Python Magazine

Chris Angelico rosuav at gmail.com
Sun May 26 00:37:21 EDT 2013


On Sun, May 26, 2013 at 2:03 PM, Steven D'Aprano
<steve+comp.lang.python at pearwood.info> wrote:
> On Sun, 26 May 2013 11:58:09 +1000, Chris Angelico wrote:
>
>> On Sun, May 26, 2013 at 11:54 AM, Roy Smith <roy at panix.com> wrote:
>
>>> Of course not every IPv6 endpoint will be able to talk to every other
>>> IPv6 endpoint, even if the both have globally unique addresses.  But,
>>> the access controls will be implemented in firewalls with appropriately
>>> coded security policies.  Not as an accident of being behind a NAT box.
>>
>> To be more specific: The control of who can talk to whom is in the hands
>> of the admins of the two endpoints and the nodes in between, rather than
>> being arbitrarily in the hands of the technology. So I would be able to
>> talk to the file server across the street, but only IF its admin lets
>> me.
>
> Or when (not if) you find a vulnerability in the particular firewall.
> Make no mistake: the most secure entry point is the one that isn't there.

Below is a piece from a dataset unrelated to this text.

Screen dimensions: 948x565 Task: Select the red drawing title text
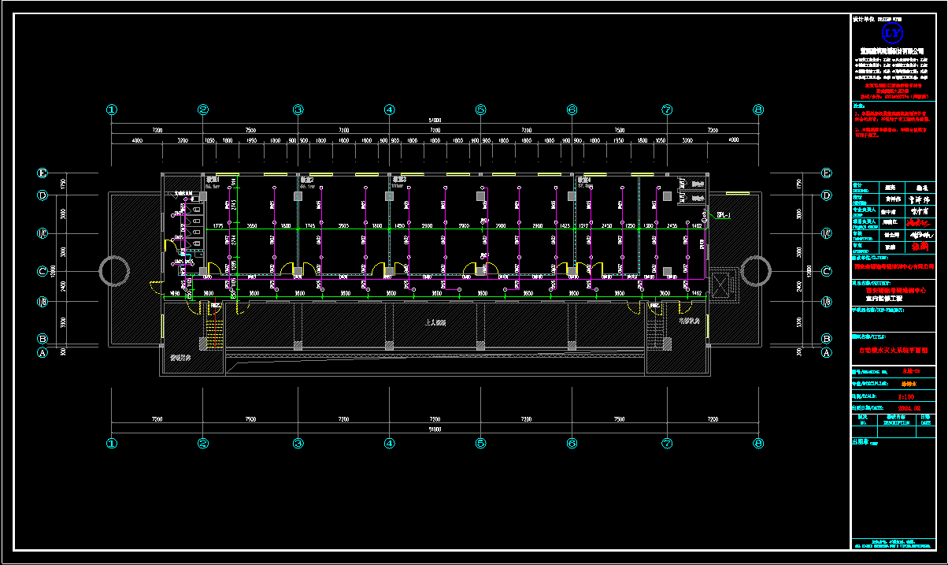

Packets have to get somewhere. If they come into this computer, it has
to deliberately forward them to that computer or they won't get there.
Same thing. All it takes is

# ip6tables -p FORWARD DROP

and you have a "secure unless I specifically permit it" router.
Obviously an attacker can target the router itself (which is exactly
the same as current situation), but can't attack anything beyond it
without an explicit forwarding rule (which is also exactly the same).